Page MenuHomePhabricator

Remaining feature parity issues between the two Cite parsers
Open, Needs TriagePublic

Description

Umbrella ticket for all (remaining) parity issues between the two Cite implementations.

Note that we are intentionally working in both directions. Sometimes it makes much more sense to clean up odd, one-off behaviors in the classic parser instead of being forced to re-implement irrelevant details in Parsoid. Still the general idea is to make Parsoid behave as close as possible to the classic parser so that users don't experience breaking changes that negatively affect the content or the established community processes.

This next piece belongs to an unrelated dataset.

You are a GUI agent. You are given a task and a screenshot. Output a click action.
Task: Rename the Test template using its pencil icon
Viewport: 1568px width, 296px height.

Some examples to illustrate that point:

  • Parsoid never bothered re-implementing rarely used customization options. We ended dropping a lot of that from the classic parser instead, see T321217: [Epic] Get rid of Cite backlink formatting i18n messages that are not actually localized.
  • Practically it doesn't make much of a difference where an error message is rendered. Very early we established that Parsoid should feel free to render most errors at the very bottom of the document as part of the reference list, ignoring where the classic parser render(ed) the same message.
  • There is a cite_error message that looks harmless but became critical when the communities started to put templates in this message. We have been forced to re-implement this in Parsoid, see T372709: Missing cite error message and category.

Known issues (also see the list of subtickets):

Event Timeline

Change #1165905 had a related patch set uploaded (by Thiemo Kreuz (WMDE); author: Thiemo Kreuz (WMDE)):

[mediawiki/extensions/Cite@master] Fix re-serialization of incomplete follow in <ref> tags

https://gerrit.wikimedia.org/r/1165905

Change #1165905 merged by jenkins-bot:

[mediawiki/extensions/Cite@master] Fix re-serialization of incomplete follow in <ref> tags

https://gerrit.wikimedia.org/r/1165905

It appears like Parsoid allows much more complex nesting of <ref> tags. This was intentionally blocked in the classic parser.

That's news to me. Nesting of <ref> tags is a syntactic issue only, and is routinely worked around w/ {{#tag:ref}} and other means. I am not aware of any "intentional block" here, although I'd readily believe that various wikis may have editorial policies against reference nesting. More information here would be welcome.

In any case, there is no syntactic/semantic prohibition on extensions containing extension content. If Cite wants to enforce a restriction, it can do so as part of its own extension code by tracking nesting level or some such. I strongly suspect that any attempt to do so with meet with pushback from real world usage however.

@cscott Sorry for the confusion. This was just a general observation I made while working on Sub-referencing (product board) the past months. I didn't had a specific issue in mind. We planned to discuss this with the Content-Transform-Team later, but since it's not strictly related to our current project and not blocking us it had to wait.

Let me find some examples to illustrate what I mean.

<ref name="a" />
<references>
{{#tag:ref|This is A<ref name="b">This is B<ref name="c">This is C<ref name="c">This is D</ref></ref></ref>|name=a}}
</references>

The main difference here is that the classic parser cannot even understand this because it doesn't work with a syntax tree, but Parsoid does. The classic parser stops at the first closing </ref> and ends refusing everything. Parsoid renders all 4 nested ref tags without any error.

This might just be an oversight.

<ref name="a">This is A<ref name="b" /></ref>
<references>
<ref name="b">But this is B</ref>
</references>

Here the classic parser refuses to render both ref and tracks both as errors. Parsoid renders both in the list without any visible error, but misses the footnote marker for one of the two.

<ref name="a">This is A<ref name="b">But this is B</ref></ref>
<references />

Here the classic parser also refuses to render the refs and tracks them as errors. Parsoid renders something that looks a little mangled, without tracking it as an error.

<ref name="a">This is A{{#tag:ref|This is B|name=b}}</ref>
<references />

Here Parsoid appears to ignore the inner ref while the classic parser shows an error.

When I say "intentionally blocked" I'm mostly referring to the cite_error_included_ref error message and this syntax check that is in the code since 2008. This actively blocks recursive parsing of <ref> tags.